La bouée de sauvetage du gouvernement

 

Donc, à en croire les autorités, tous les détenteurs d’une police d’assurance à la British American Insurance (BAI) et d’un compte à la Bramer sont certains de retrouver leur argent. Le gouvernement a décidé de sauver quasiment tous les clients de la compagnie d’assurance et de la banque à travers des fonds versés pour garantir cet argent. Cet endowment fund, ou fond de dotation en français, permet à une entité choisie au préalable de recevoir et gérer des biens. Celle-ci a le devoir de faire fructifier ces biens dans l’intérêt général.

 

Vu que le nombre de personnes qui ont souscrit aux nombreuses polices d’assurances proposées par la BAI  avoisine les 135 000 et qu’il existe une trentaine de milliers de personnes qui ont un compte à la Bramer, la question est effectivement d’intérêt public. «Pour le moment, c’est le gouvernement qui assure le financement de cette compagnie, donc le gouvernement sera le seul actionnaire», indique André Bonieux, partenaire de Price WaterHouse Cooppers (PWC) et administrateur judiciaire de la BAI.

 

Reprise du privé ?

 

«Maintenant, il faudra demander au ministère des Finances quel est l’objectif à moyen terme, mais personnellement je pense que l’Etat va chercher à trouver assez rapidement un repreneur privé», ajoute André Bonieux. Voilà qui devrait assurer à la plupart des bénéficiaires de polices d’assurances de ne rien perdre.

 

Cependant, une partie des assurés se retrouvent sur le carreau. Il s’agit des bénéficiaires du plan d’assurance Super Cash Gold Back, qui assure des intérêts élevés et une fructification juteuse du capital. Seule condition pour rejoindre ce plan : effectuer le paiement de la police d’assurance d’une seule traite. Ce qui signifie que les montants versés sont plutôt gros…

 

Les mis à l’écart du plan de sauvetage

 

Ce plan, contrairement aux autres, restera sous le contrôle de la BAI pour le moment. Mais André Bonieux assure que «la situation n'est pas si dramatique que ça. On tient à rassurer les détenteurs de la police d'assurance Super Cash Back Goldque nous travaillons d'arrache-pied afin de trouver des solutions pour ramener la situation à la normale.» Ce qui signifie que la BAI va tenter de récupérer cet argent à travers des investissements, et qu’il pourrait être reversé en plusieurs parties aux clients sur plusieurs mois.

 

Cette déclaration rassure-t-elle les détenteurs du Super Cash Back Gold ? Pas forcément, apparemment. L’un d’entre eux, qui avoue avoir placé «une assez grosse somme» dans ce plan, pense qu’il aurait «beaucoup de chance» s’il retrouvait un jour son argent dans sa totalité.

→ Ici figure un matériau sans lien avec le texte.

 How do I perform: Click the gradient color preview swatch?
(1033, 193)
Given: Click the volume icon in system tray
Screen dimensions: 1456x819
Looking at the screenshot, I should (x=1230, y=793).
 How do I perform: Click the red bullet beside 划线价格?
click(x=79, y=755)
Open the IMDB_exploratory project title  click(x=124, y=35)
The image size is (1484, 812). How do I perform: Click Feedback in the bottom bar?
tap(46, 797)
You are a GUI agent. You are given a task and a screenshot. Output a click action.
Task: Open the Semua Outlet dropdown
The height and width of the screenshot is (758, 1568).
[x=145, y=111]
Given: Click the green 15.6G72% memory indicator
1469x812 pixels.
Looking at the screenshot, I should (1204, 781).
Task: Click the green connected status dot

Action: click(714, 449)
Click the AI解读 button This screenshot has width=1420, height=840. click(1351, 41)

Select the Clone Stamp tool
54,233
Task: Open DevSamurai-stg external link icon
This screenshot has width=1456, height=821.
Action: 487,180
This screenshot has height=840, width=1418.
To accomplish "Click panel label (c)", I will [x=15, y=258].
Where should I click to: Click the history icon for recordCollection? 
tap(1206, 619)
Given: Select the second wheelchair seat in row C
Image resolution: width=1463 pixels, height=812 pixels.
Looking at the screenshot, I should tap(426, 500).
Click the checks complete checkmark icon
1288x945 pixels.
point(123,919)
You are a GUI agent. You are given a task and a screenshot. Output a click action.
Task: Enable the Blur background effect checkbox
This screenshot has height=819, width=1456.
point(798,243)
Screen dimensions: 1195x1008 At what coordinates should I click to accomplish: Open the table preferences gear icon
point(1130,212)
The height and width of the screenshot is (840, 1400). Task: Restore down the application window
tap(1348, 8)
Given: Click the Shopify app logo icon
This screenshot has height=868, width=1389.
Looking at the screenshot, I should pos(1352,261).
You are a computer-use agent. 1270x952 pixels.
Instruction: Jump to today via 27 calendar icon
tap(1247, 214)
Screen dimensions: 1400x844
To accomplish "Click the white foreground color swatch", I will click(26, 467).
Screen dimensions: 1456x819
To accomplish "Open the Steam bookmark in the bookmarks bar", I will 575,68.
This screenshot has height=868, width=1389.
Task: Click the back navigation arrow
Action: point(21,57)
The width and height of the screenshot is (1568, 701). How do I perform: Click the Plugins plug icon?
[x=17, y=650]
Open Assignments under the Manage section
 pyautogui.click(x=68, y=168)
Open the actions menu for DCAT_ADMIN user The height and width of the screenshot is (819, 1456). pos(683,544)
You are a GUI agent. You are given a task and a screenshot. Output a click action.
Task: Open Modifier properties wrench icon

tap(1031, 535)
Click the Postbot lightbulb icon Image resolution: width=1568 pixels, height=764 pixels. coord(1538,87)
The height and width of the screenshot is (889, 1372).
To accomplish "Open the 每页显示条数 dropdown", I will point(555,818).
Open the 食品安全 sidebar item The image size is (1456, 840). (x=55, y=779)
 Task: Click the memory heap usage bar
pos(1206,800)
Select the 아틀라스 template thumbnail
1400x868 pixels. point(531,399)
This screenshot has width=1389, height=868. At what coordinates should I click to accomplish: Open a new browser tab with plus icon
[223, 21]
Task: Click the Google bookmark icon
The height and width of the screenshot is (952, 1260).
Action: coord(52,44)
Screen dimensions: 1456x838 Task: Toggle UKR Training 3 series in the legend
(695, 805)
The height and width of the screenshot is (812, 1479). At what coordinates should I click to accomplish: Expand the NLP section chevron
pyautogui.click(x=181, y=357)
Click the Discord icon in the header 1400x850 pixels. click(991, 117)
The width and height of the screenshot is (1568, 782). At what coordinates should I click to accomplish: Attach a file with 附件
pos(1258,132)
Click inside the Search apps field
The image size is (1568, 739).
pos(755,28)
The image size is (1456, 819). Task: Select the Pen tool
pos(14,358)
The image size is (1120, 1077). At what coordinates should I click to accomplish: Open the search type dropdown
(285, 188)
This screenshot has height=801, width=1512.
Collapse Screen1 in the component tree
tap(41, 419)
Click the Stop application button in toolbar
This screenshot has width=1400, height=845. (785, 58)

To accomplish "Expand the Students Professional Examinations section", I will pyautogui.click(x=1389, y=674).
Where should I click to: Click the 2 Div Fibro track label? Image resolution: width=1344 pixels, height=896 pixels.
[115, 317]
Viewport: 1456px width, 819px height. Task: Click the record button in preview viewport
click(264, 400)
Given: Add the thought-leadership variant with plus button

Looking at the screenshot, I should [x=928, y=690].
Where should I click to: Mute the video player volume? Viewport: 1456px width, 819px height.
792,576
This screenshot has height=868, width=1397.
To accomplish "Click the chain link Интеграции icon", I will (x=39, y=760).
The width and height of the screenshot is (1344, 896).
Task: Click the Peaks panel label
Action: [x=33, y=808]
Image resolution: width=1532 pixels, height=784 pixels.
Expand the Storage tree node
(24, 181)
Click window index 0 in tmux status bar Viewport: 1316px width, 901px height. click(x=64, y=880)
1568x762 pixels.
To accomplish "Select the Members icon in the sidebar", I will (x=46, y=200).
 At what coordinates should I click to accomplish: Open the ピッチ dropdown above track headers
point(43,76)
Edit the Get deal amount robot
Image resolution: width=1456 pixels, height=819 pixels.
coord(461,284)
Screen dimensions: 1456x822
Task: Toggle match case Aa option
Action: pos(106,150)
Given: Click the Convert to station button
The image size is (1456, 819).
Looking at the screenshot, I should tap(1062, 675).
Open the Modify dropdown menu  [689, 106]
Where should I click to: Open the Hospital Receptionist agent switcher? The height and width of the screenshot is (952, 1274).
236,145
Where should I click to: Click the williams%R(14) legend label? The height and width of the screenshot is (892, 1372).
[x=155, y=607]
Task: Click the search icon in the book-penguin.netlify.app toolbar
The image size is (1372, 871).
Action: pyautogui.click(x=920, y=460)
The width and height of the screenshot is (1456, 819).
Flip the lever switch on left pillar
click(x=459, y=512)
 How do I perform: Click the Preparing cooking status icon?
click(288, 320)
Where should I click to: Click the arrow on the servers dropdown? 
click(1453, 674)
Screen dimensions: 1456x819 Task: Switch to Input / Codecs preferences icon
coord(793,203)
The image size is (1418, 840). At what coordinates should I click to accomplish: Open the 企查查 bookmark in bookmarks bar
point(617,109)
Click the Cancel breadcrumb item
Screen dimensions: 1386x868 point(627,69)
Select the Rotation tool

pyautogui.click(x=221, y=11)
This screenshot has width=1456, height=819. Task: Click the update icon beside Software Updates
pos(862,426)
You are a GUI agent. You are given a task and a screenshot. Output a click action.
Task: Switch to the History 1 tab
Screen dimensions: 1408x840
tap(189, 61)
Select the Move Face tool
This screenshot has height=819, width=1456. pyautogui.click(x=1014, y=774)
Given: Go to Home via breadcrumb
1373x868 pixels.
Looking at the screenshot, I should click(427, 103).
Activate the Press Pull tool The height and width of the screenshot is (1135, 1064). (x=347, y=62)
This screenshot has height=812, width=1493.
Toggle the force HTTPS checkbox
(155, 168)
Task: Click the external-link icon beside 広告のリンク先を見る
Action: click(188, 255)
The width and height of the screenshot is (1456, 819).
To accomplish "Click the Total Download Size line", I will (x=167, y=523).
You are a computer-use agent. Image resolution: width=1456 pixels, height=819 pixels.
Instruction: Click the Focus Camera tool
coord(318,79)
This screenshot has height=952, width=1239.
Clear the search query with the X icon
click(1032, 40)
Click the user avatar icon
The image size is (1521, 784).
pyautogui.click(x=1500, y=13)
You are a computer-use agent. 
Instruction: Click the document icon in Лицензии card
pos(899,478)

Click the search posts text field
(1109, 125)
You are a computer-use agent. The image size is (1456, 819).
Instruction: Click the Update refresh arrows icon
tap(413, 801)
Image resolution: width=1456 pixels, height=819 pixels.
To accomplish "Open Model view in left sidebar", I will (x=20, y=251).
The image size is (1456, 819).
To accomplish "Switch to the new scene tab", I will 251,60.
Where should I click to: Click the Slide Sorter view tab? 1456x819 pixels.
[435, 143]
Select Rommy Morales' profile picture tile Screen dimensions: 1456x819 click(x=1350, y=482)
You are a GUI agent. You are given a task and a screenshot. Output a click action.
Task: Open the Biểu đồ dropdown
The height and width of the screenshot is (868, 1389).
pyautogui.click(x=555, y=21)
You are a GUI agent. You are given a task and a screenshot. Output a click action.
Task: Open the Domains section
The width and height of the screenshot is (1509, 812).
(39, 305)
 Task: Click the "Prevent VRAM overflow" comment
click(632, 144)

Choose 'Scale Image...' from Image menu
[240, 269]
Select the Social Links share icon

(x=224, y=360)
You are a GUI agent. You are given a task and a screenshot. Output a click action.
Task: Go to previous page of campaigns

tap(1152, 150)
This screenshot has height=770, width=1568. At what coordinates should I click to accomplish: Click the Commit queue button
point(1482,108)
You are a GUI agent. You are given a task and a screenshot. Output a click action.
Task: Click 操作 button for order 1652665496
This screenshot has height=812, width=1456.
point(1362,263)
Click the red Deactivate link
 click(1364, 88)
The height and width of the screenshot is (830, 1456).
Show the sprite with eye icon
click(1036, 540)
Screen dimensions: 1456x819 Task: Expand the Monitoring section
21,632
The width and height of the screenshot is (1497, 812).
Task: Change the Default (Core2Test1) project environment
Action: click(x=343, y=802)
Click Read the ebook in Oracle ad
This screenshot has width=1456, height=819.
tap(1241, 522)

Il garde toutefois l’espoir d’en récupérer «au moins une partie» dans les mois qui viennent.

 

«Ce n’est pas juste», fustige un titulaire du Super Cash Gold Back

 

«On ne pouvait pas deviner qu’une police d’assurance proposée par un organisme aussi grand que la BAI, régit et contrôlé par les plus hautes institutions financières, soit bancal», avance notre interlocuteur, qui a tenu à garder l’anonymat. Ce retraité précise avoir reçu «un choc» en apprenant la nouvelle, et le fait de ne pas faire partie de l’endowment fund de l’Etat a rendu la pilule encore plus amère.

 

Pour le moment, précise-t-il, il peut vivre de l’argent qu’il a placé ailleurs. Mais pas pour très longtemps… «Ce n’est pas juste que les autres assurés et les titulaires d’un compte à la Bramer soient assurés par le gouvernement de retrouver leur argent et nous pas», déplore le malheureux investisseur.